Bien que toutes ces déclarations puissent rassurer la population par rapport à leur situation ; la majorité des Malgaches restent tout de même confus quant à la décision du président Rajoelina à maintenir son projet de téléphérique. (Projet qui doit relier plusieurs districts entre eux.)

Le même projet qui continue d’être la source de tensions au sein du régime politique : en résumé : certains membres du gouvernement remettent en cause cette installation, les difficultés d’accès dans les districts fortement touchés par Batsirai renforcent l’idée qu’il y aurait d’autres projets dans lesquels investir.

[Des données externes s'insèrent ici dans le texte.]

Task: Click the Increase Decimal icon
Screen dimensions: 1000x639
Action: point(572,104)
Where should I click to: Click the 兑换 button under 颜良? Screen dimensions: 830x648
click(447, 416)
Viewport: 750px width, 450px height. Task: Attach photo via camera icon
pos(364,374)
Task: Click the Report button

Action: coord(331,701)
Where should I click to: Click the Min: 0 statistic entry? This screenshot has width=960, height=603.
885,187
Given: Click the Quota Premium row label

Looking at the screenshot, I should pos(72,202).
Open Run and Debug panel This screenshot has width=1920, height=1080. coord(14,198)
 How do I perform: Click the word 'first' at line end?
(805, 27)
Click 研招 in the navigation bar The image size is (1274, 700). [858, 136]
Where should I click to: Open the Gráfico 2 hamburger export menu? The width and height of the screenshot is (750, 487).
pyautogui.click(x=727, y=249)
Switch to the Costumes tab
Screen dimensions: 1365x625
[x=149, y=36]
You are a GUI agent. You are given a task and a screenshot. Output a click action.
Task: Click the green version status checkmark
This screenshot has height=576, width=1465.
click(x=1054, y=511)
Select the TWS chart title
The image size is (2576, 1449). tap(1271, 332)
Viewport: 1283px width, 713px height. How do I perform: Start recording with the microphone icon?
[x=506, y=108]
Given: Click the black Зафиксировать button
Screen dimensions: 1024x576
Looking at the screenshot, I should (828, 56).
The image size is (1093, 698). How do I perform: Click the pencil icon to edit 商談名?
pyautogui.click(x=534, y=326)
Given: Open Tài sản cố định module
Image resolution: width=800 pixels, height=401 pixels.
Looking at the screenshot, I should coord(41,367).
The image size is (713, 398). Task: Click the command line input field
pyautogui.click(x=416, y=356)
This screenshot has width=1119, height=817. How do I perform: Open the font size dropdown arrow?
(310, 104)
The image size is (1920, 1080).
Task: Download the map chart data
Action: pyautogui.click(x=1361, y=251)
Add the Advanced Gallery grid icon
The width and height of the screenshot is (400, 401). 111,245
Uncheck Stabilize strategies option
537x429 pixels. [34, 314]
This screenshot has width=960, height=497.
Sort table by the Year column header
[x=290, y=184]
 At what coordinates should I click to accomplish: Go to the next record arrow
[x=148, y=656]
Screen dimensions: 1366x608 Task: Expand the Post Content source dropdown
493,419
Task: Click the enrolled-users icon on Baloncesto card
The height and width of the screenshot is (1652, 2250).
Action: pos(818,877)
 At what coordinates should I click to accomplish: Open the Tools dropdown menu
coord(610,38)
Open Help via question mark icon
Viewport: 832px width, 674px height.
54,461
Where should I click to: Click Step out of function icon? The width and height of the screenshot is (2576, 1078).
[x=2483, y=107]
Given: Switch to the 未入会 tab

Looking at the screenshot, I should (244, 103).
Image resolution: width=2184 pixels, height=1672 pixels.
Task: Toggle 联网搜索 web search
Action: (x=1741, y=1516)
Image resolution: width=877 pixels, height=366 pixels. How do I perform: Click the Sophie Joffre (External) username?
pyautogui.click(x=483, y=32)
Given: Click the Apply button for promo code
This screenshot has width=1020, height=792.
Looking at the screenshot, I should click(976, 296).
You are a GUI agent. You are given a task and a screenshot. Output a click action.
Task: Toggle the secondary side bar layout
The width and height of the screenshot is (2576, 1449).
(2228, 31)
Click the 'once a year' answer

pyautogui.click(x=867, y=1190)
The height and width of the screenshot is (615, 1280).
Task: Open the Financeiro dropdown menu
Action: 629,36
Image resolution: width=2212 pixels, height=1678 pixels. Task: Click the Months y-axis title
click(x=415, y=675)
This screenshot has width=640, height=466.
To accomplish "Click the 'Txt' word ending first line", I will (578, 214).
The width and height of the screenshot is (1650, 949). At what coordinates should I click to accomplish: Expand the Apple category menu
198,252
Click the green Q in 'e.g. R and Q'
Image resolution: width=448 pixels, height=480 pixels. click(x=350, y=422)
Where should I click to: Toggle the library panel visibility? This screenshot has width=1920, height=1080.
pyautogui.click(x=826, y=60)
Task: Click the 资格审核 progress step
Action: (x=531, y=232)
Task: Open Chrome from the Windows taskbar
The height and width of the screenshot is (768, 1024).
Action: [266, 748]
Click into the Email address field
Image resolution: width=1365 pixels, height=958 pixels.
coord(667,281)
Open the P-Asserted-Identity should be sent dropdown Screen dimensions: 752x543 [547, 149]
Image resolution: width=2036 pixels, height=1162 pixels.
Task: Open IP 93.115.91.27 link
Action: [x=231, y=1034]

Cette remise en cause a été très mal reçue par le président lui-même et quelques-uns de ces adeptes. S’en est suivi des menaces publiques, des « punitions ». Tout ceci alimentant encore plus les tensions entre la population qui se sent délaissée, et le gouvernement lui-même en conflit.

Alors… comment tenir toutes ces promesses quand Madagascar, qui ne s’est pas encore remise de ces deux dernières catastrophes naturelles se voit sous les projecteurs de deux nouveaux risques météorologiques ?

Photo météorologique montrant le cyclone Batsirai qui fonce sur l'ile de Madagascar.